With no annotations provided, the description carries the full burden and adequately discloses the return structure (properties, text, bounds, states). However, it omits operational details like required permissions (ADB/accessibility service) or performance characteristics.

Agents need to know what a tool does to the world before calling it. Descriptions should go beyond structured annotations to explain consequences.

Conciseness5/5

Is the description appropriately sized, front-loaded, and free of redundancy?

Three sentences with zero waste: action definition, return value specification, and usage guidance. Information is front-loaded and each sentence earns its place.

Shorter descriptions cost fewer tokens and are easier for agents to parse. Every sentence should earn its place.

Completeness4/5

Given the tool's complexity, does the description cover enough for an agent to succeed on first attempt?

Despite lacking an output schema, the description compensates by detailing the return structure (elements with properties, text, bounds, states). It appropriately covers the two optional parameters for a straightforward inspection tool.

Complex tools with many parameters or behaviors need more documentation. Simple tools need less. This dimension scales expectations accordingly.

Parameters3/5

Does the description clarify parameter syntax, constraints, interactions, or defaults beyond what the schema provides?

Schema description coverage is 100% (both format and device_id are fully documented in the schema), establishing the baseline score.

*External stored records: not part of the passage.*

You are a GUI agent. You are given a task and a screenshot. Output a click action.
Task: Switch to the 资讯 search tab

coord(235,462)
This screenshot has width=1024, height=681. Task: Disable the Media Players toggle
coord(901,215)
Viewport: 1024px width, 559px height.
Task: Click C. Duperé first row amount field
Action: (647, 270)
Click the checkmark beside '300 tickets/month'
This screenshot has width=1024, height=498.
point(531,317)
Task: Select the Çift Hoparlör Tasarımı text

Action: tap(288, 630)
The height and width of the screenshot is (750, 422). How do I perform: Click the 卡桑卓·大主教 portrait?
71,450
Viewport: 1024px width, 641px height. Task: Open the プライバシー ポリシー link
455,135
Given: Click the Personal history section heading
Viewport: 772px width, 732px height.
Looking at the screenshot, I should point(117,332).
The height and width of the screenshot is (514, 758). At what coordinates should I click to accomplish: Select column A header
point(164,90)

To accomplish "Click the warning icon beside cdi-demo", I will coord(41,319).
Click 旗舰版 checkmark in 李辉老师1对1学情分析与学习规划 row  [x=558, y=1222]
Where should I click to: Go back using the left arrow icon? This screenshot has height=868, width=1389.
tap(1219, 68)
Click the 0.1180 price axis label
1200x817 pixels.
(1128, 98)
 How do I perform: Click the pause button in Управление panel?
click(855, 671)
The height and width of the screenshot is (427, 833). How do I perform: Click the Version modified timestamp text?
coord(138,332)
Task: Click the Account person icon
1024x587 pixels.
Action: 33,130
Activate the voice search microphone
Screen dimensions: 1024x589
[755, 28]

The description adds no supplemental parameter guidance, but none is needed given the comprehensive schema.

Input schemas describe structure but not intent. Descriptions should explain non-obvious parameter relationships and valid value ranges.

Purpose5/5

Does the description clearly state what the tool does and how it differs from similar tools?

The description uses a specific verb ('Capture') with a clear resource ('UI hierarchy from the Android screen'), distinguishing it from visual capture tools like capture_screenshot by emphasizing 'structured representation' rather than image data.

Agents choose between tools based on descriptions. A clear purpose with a specific verb and resource helps agents select the right tool.

Usage Guidelines4/5

Does the description explain when to use this tool, when not to, or what alternatives exist?

The statement 'This is the primary way to understand what is currently on screen' provides clear context for when to use the tool (introspection/debugging), though it does not explicitly name alternatives like capture_screenshot or analyze_screen.

Agents often have multiple tools that could apply. Explicit usage guidance like "use X instead of Y when Z" prevents misuse.